- DATA RECORDS -

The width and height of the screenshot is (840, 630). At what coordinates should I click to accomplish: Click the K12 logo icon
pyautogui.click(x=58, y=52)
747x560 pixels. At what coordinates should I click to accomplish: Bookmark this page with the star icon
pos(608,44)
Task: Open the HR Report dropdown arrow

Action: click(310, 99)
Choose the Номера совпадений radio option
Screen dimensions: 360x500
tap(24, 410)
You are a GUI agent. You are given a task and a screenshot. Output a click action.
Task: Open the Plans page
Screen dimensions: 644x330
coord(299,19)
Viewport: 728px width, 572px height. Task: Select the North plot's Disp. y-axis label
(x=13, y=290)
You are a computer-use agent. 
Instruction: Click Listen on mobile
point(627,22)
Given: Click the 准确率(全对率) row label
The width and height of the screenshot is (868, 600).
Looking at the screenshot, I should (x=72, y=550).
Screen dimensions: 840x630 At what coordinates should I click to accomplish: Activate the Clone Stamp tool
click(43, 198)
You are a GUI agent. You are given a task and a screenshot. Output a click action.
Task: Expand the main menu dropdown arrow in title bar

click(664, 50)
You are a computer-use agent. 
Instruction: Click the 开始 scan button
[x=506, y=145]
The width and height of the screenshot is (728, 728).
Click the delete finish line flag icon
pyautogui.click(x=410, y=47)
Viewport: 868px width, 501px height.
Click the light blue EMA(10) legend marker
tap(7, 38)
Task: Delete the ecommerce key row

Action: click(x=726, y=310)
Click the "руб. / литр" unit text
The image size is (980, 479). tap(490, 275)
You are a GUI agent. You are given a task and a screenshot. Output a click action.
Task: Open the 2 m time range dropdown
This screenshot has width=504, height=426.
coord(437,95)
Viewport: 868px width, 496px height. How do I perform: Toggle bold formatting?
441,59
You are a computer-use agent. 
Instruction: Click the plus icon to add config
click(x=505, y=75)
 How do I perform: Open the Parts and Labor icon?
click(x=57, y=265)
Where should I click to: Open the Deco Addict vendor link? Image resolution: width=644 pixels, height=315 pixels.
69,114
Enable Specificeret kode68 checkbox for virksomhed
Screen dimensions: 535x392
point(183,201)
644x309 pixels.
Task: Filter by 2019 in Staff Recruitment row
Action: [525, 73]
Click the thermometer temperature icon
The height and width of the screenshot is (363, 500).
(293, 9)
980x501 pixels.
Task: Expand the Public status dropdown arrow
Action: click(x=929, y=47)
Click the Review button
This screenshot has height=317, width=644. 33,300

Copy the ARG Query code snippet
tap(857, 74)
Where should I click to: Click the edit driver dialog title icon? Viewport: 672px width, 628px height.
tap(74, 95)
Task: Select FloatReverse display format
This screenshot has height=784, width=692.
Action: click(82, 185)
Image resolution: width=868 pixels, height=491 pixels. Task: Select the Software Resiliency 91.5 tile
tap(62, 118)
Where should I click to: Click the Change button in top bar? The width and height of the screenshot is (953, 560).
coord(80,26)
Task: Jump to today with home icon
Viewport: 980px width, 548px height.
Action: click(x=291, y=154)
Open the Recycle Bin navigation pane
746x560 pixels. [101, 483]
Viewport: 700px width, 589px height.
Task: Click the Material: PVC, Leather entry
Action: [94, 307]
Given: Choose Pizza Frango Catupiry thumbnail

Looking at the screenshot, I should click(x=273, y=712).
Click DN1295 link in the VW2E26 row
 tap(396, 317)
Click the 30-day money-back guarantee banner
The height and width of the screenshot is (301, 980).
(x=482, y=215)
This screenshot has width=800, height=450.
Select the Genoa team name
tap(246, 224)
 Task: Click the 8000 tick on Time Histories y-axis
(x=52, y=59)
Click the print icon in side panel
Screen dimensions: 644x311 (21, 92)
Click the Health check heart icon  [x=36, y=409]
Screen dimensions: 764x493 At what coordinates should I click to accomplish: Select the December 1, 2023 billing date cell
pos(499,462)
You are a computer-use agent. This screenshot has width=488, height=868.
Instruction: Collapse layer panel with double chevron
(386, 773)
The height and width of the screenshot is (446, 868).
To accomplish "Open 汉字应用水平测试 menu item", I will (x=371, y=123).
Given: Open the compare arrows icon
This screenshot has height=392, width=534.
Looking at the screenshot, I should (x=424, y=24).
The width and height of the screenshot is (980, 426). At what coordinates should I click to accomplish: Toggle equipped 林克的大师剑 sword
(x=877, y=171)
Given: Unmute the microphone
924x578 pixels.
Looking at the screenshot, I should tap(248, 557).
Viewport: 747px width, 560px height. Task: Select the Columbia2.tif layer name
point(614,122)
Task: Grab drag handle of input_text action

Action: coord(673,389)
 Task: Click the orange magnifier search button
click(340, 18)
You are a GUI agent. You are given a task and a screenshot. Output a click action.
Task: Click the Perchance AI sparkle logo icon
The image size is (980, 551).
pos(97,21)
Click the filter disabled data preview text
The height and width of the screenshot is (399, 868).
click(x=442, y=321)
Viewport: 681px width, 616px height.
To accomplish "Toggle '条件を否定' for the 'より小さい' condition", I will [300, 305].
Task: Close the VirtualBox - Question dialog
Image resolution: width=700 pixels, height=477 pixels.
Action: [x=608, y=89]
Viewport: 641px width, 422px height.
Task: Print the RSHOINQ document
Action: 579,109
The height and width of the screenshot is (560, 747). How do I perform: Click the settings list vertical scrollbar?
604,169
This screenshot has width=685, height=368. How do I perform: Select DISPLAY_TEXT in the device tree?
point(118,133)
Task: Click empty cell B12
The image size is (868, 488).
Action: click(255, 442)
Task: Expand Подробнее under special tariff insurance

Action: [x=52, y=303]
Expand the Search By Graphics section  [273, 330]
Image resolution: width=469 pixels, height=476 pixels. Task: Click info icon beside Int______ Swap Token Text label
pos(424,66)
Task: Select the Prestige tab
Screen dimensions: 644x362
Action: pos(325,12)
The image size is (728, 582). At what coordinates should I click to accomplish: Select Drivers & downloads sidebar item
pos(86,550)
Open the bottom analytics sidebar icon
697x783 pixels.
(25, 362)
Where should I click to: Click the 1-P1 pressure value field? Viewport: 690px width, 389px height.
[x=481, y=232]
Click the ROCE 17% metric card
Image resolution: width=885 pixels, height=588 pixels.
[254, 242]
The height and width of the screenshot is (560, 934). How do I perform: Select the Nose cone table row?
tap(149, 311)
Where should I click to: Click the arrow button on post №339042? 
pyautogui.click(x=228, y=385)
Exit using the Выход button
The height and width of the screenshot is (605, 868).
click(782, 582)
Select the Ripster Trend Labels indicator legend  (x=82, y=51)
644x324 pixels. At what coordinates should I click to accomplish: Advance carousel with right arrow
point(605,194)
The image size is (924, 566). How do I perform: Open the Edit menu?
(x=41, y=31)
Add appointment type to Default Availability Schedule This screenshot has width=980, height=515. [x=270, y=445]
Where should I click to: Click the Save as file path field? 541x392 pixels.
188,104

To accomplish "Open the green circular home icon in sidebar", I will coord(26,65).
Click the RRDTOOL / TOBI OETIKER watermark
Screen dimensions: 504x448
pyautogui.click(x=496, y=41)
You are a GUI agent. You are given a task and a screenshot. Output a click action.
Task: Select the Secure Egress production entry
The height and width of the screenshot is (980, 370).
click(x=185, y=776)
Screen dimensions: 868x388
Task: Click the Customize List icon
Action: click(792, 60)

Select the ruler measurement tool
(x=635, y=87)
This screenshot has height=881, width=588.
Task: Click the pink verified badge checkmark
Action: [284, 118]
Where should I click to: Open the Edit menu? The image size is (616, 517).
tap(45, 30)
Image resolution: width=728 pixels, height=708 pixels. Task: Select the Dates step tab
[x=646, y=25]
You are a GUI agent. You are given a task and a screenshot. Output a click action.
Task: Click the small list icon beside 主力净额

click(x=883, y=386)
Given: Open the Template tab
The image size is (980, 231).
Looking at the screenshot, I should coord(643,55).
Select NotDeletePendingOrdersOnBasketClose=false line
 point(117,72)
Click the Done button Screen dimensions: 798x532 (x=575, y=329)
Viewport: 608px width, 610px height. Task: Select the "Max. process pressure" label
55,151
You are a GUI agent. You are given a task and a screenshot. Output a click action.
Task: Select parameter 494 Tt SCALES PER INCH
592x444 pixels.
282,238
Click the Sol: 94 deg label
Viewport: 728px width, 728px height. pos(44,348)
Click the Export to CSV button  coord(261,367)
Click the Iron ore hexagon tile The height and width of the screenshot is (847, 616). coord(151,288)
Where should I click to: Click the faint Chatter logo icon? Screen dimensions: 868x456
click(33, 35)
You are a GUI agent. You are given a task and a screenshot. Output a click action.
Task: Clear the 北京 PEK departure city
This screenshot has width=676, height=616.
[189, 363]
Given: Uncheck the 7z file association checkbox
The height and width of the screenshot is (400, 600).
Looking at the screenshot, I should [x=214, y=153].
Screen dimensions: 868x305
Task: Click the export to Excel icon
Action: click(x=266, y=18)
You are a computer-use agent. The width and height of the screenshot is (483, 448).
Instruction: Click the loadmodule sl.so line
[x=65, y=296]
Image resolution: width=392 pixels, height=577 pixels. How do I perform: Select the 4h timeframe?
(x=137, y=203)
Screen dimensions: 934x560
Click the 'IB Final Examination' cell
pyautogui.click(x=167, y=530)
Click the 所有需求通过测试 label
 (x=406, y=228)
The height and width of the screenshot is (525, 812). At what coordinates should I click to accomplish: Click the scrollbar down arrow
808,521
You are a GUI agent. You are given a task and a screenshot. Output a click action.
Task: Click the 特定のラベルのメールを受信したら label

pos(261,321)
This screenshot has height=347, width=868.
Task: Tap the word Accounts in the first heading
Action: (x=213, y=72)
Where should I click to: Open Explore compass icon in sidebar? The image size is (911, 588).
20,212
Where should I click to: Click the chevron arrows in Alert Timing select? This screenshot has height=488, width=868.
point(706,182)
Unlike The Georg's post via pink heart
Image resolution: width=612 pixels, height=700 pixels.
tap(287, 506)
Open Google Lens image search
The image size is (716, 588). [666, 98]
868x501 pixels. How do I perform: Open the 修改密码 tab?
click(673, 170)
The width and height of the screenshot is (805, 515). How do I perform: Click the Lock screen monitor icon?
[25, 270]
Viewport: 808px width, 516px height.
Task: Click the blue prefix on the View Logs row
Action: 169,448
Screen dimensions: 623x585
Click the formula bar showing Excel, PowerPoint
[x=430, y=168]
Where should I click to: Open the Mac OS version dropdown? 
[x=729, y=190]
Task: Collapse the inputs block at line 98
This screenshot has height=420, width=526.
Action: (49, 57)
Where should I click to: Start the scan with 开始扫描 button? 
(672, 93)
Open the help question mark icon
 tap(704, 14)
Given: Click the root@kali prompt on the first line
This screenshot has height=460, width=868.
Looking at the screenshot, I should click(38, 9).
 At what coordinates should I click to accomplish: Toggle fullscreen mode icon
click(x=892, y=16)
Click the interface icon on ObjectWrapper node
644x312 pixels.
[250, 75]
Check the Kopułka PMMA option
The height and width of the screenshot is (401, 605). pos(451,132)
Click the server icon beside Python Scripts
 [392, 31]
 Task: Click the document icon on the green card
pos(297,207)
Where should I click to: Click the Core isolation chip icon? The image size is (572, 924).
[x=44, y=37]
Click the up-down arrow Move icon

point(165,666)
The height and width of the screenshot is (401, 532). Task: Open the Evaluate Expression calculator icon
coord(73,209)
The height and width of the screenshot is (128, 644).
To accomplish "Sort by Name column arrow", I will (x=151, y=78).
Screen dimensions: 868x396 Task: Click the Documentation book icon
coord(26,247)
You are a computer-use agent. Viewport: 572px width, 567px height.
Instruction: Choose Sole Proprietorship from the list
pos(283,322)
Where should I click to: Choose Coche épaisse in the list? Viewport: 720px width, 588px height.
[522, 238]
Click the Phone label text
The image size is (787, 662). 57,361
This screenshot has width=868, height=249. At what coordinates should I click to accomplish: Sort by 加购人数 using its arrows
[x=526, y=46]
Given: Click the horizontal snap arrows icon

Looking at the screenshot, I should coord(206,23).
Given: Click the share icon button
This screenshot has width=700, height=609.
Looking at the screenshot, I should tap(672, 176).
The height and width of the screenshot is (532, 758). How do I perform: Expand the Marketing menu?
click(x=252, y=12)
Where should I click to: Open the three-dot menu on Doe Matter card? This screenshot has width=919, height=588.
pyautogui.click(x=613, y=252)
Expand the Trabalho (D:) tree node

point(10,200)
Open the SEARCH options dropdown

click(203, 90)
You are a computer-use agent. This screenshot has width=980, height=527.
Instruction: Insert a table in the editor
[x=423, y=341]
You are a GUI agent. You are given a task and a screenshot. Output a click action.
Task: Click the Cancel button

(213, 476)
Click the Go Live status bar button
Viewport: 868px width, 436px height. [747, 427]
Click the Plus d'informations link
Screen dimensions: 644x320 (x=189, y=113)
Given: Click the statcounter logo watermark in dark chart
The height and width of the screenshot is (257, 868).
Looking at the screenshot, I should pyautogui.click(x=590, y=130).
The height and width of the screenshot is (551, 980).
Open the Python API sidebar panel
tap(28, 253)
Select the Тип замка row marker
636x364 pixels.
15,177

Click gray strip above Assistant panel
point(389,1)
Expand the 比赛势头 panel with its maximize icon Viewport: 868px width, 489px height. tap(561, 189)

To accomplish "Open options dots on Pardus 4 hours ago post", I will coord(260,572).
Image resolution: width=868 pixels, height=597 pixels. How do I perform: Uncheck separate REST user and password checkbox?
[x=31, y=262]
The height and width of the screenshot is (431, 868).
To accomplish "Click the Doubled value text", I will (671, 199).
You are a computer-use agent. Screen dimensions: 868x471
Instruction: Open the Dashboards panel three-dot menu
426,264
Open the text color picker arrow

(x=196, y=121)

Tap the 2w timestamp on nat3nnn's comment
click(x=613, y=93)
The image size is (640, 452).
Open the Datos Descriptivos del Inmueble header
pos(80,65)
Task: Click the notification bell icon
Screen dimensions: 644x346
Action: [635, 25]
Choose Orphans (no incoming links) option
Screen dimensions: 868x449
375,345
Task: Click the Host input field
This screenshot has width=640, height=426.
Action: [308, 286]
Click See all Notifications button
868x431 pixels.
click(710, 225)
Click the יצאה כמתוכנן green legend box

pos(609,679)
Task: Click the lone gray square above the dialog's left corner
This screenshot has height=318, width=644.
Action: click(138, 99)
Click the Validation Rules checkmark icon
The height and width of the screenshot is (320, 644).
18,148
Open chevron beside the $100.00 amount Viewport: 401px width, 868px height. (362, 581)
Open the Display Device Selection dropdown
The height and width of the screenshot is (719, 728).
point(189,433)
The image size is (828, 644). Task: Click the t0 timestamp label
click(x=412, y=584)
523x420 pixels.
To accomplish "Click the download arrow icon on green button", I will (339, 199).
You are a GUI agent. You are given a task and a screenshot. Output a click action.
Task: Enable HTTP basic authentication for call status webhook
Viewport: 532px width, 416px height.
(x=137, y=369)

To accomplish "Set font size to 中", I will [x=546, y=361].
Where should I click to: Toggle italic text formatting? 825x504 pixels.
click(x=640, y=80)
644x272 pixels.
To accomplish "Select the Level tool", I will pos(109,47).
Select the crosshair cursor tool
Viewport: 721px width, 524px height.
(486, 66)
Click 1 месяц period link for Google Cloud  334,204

- TASK PROMPT -
Please determine the number of lines in the records above that include the string "computer", and answer with that number only.

- RESPONSE TO THIS EXERCISE -
8